What can we learn from a fish brain?

What can we learn from a fish brain?


Questions related to memory, consciousness or attention always provoke my thoughts. When I solve a problem, I always start small so why not study brain on a smaller scale? So I joined Dr. Julie Semmelhack’s lab on March 2018, we used a baby fish brain as our model system. Its transparency offers a huge advantage; it allows us to put some calcium sensor in the brain, shine light, and detect it to see what is going on the whole-brain in cellular resolution. All of these while the animal is behaving. I am working on 4 different questions (attention, form from motion, visual pop-out, and prey-capture process), and let me start with attention.

(An important note, mainly for someone not familiar in this field: it sounds simple, and a perfect system when I described it but there are certainly issues and assumptions, on the experiments that we need to be aware of such as the effect of calcium sensor on the animal, it is not a direct way of measuring the brain activity, the cells in the brain can only communicate through so called “spikes” or “electrical signals”, you need to balance the temporal, and spatial resolution when we image the brain to find the right combination for your questions, so on and so forth. The point is there are issues and assumptions, that we scientists, just like in other model systems or field, that we should always keep in our mind whenever we do our experiments, and interpret our data. Anyway, these are just my 2 cents; let me continue my story-telling about my journey.)

The specific enigmatic question I started seeking answer on this fantastic system is how does the larval zebrafish brain allocate, and deploy resources given multiple competing preys in its visual environment? For now, I will call this a selective attention. And here is an excellent review paper about it by Eric Knudsen from Stanford University.

First task I need to do is to find a behavior paradigm that will be my foundation to tackle the selective attention in the fish context. And just like any other animal do to survive, they eat, and they hunt. Thus, I used the prey capture behavior as my starting point. A number of interesting studies had already described this behavior (see Bianco, et al.(2011)Semmelhack, et al. (2014)Bianco, et al. (2015) and Mearns, et al. (2019))


a)  b) c)

(Figure 1) A description of the experimental methods I setup: (a,b) The fish is embedded on an agarose, and we free its tail and eyes. We used a commercially available projectors to project a visual stimulus in front of the fish. Then we record and track the eye and tail kinematics of the fish using a high-speed camera system. Since we cannot directly ask the fish what it’s doing, we infer from their kinematics what is it they want to do.

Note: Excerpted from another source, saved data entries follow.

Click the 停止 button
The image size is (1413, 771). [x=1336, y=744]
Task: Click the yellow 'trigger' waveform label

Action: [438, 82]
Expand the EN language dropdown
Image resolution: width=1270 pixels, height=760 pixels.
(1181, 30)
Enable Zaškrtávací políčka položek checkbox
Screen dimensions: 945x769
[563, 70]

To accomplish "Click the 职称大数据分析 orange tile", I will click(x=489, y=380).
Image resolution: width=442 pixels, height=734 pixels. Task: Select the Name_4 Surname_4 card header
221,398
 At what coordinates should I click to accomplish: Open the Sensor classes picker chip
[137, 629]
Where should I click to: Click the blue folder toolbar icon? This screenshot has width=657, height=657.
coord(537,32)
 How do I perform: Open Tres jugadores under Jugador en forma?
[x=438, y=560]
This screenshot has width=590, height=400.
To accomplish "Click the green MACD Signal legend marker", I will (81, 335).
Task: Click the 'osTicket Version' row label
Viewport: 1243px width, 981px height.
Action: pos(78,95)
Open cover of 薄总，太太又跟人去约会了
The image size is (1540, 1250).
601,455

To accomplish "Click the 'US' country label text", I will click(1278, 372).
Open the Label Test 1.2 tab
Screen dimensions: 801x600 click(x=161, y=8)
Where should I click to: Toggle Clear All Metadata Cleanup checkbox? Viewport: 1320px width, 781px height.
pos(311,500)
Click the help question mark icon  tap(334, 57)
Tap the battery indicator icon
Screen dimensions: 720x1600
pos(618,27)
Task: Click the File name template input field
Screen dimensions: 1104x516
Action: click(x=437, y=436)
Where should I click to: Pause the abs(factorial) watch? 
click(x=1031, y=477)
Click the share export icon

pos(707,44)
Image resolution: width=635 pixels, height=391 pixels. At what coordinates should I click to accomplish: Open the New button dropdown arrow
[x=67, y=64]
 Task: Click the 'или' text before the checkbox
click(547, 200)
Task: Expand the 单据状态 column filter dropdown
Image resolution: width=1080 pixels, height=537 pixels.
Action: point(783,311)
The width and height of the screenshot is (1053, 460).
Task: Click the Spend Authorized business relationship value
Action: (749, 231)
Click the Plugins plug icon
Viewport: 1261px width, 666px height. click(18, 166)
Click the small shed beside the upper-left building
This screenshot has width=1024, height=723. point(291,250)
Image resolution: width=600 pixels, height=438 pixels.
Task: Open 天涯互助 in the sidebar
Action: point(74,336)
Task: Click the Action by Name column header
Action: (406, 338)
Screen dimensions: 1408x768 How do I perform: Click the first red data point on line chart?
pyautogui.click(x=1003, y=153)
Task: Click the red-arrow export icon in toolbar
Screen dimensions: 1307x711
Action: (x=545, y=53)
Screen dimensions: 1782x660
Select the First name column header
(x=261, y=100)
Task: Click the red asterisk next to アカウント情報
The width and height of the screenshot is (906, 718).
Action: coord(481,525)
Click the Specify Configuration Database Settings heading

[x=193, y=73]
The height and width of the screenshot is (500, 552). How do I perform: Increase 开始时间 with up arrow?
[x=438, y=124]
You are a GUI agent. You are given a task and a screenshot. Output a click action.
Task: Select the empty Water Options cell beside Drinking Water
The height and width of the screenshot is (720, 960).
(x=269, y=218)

The basic idea is when we project a single moving dot in front of the fish, it will do its usual hunting routine (the eye converges, and there is a characteristic bending of its tail); hence, the fish thinks it is its prey and tries to pursue it (Fig. 1a, 1b). Instead of presenting just 1 dot; I simply add another dot so there will be 2 “preys” in front of it, and moving symmetrically in the visual space. Isn’t a straightforward idea? To give illustrate how a trial looks like, watch (Fig. 2a)

a) b)

(Figure 2) Double prey assay: (a) A behavior recording and the stimuli used in the assay. (b) The probability rate of the fish selecting 2 ° compared to different sizes of competing prey. The probability is higher if the competing prey is larger (less salient as a prey), and lower if the competing prey is smaller (comparable saliency).

In this double prey assay, I fix the size of one prey (2 °) and compared the fish selection with different sizes of competing preys (3 °, 4 °, 6 °). When it is 3 °, the fish got more “confused” because of the competitor has a comparable saliency. Their prey are usually small (e.g. paramecia), and perhaps that is why the smaller dot size in this experiment the higher probability it will select compared to the larger one. In this context, they select only one prey at a time therefore they must “ignore” the competing prey in order to focus on their target prey during hunting sequence. How did they do it? My simple version of hypothesis is that they must encode the saliencies of the 2 stimuli, and compare them through some sort of feedback global inhibition and focal enhancement. I got inspired by the studies done in birds, which showed this phenomena, specifically in the optic tectum , and the nucleus isthmi (superior colliculus, and parabigeminal nucleus in mammals, respectively); however, it was done in anesthetized animal, and few neuronal recording (you can find more info in the review I mentioned). I investigated this in a behaving animal while looking at a large neuronal population.

Here are examples of functional imaging I have in these experiments. The yellow circle represents the prey capture initiation, and the prey location (right or left).

(Based on my experience on this field, I think building the behavioral paradigm is important in capturing the dynamics of specific neural circuits of the behavior; that is the reason I developed a real-time analysis of fish kinematics to make a closed-loop feedback system for virtual reality paradigms. In addition to these, I utilized my knowledge in micro-controller, and robotics on building a systematic low-cost behavior setups, and also developed customized offline computational analysis of the fish behavior, it’s brain activity, and track the fish prey’s behavior as well.